L’Église est dans la même situation que les disciples.
Après des temps forts avec Jésus qui ont fait sentir très intensément la proximité de Dieu, voilà que Jésus a été crucifié. Il est mort lamentablement et voilà les disciples en deuil.
Cherchant le mort, les femmes ne trouvent qu’un tombeau vide et un messager qui leur affirme que Jésus est vivant et qu’elles vont le retrouver sur leur chemin. Elles doivent passer le mot aux autres disciples.
Les disciples reçoivent un rendez-vous. Nous recevons un rendez-vous. Jésus est vivant. Il est ressuscité. Il va nous attendre en Galilée.
La Galilée, c’est notre lieu d’origine et le lieu où nous avons déjà vécu des choses très fortes avec Jésus. Ce n’est pas un lieu totalement inconnu. Ce qui s’est déjà passé a de la valeur. Par contre, la vie de Dieu, la vie du Christ ressuscité, c’est quelque chose de totalement nouveau, à redécouvrir. Nous ne reconnaîtrons pas complétement la Galilée que nous avons déjà parcourue avec Jésus.
Il est possible de vivre d’autres choses. Il est possible d’exprimer sa foi autrement.
Dans l’Épître aux Romains, Paul fait appel à une attitude ouverte. « Accueillez le prochain qui croit autrement que vous et ne le critiquez pas. » De ce premier enseignement dépend le reste.
Il s’agit ici de respect et de tolérance même si Paul n’utilise pas explicitement ces deux expressions : respecter l’autre dans sa manière de pratiquer la foi, tolérer celles et ceux qui vivent leur foi autrement. Respecter et tolérer l’autre, c’est facile à dire, mais si difficile à pratiquer. Bien qu’on puisse penser que la foi devrait engendrer le respect et la tolérance, c’est souvent le contraire qui se produit chez les croyants : ce qui est bon pour moi sera aussi bon pour les autres et c’est ce que je vais chercher à imposer.
Le respect et la tolérance font fréquemment défaut et ceci déjà à l’époque des premières communautés que Paul interpelle.
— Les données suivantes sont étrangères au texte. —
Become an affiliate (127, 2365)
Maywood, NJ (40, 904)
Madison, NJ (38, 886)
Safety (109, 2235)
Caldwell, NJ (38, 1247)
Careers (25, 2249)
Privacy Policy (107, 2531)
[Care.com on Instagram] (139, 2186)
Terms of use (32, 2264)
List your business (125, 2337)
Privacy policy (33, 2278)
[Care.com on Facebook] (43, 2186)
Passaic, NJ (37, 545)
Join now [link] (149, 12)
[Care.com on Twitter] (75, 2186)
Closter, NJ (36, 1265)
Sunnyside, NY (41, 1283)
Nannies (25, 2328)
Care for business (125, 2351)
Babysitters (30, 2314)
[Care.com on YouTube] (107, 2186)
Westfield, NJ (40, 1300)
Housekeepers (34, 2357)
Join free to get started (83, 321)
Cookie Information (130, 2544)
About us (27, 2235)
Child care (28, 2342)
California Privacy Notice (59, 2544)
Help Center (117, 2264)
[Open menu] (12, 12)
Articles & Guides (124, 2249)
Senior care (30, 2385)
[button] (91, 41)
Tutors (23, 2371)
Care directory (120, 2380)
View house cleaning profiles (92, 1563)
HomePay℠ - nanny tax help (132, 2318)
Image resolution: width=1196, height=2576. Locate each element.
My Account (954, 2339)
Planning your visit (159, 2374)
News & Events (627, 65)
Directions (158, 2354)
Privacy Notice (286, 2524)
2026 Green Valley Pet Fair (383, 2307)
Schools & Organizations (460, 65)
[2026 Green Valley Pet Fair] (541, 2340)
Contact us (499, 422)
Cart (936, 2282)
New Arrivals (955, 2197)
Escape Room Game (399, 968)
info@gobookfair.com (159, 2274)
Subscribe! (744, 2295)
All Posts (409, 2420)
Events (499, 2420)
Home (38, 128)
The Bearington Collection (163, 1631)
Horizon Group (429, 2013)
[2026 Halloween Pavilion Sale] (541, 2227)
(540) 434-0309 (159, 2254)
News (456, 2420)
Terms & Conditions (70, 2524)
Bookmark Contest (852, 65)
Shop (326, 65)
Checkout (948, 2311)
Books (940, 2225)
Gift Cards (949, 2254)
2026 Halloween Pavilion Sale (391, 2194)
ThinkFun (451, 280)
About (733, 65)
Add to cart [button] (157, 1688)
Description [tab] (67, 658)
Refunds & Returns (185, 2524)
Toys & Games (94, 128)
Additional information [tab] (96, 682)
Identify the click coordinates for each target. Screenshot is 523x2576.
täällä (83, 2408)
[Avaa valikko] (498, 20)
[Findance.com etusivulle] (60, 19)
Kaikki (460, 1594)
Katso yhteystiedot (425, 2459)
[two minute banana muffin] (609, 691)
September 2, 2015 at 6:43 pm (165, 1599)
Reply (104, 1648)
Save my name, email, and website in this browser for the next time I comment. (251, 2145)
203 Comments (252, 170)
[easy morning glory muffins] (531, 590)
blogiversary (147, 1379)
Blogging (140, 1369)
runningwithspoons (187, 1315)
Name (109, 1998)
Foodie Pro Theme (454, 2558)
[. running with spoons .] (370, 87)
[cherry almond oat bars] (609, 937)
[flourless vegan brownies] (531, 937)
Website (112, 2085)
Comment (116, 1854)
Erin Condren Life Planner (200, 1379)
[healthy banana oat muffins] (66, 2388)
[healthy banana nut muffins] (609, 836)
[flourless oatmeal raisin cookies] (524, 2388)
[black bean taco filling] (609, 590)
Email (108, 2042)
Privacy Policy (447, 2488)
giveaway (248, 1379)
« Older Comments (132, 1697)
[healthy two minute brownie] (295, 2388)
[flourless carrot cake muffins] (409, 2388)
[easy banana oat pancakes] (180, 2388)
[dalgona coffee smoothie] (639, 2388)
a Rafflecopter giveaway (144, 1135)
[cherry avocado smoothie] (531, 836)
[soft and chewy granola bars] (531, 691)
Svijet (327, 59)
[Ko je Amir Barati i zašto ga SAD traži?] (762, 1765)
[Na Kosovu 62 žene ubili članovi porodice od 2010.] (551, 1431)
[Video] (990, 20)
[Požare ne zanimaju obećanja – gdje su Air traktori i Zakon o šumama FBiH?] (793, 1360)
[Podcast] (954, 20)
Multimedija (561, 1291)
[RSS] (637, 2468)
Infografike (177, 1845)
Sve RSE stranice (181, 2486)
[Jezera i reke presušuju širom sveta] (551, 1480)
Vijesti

Pourquoi ? Pourquoi ce besoin de certains croyants de déclarer leur manière de croire comme étant la seule référence ? Est-ce seulement une question de pouvoir ? Il y a de cela ; celui qui décide de la bonne façon de croire se retrouve en une position de pouvoir. Je pense pourtant que ce n’est pas la seule et unique raison pour laquelle des croyants ont du mal à respecter et à tolérer celles et ceux qui croient autrement. A mon avis, un élément important se trouve dans le fait que la foi, la confiance en Dieu se localisent en premier en nous, dans notre cœur, dans notre pensée. La foi étant avant tout quelque chose d’invisible, chaque croyant a le besoin de se chercher des formes visibles pour montrer, affirmer, extérioriser sa foi.
Les pratiques religieuses, le culte commun, la vie de paroisse, la lecture commune de la Bible – ce sont des formes extérieures et visibles de la foi, des formes qui permettent à notre foi intérieure de s’affirmer, de devenir visible, compréhensible, saisissable. Le problème que posent ces différentes formes visibles de la foi apparaît quand la diversité des formes n’est pas vécue comme un enrichissement, mais plutôt comme une menace, une remise en question radicale. C’est comme si lorsque quelqu’un affirme sa foi autrement que moi, alors ce n’est pas seulement la forme, l’affirmation qui diffère mais certainement aussi la foi elle-même. On déduit que s’il y a différence extérieure, il doit aussi y avoir différence intérieure. Paul cherche un autre chemin. Selon lui, les différentes formes extérieures sous lesquelles la foi s’affirme ne nous donnent pas le droit de juger de la qualité ou de la quantité intérieure de la foi de l’autre.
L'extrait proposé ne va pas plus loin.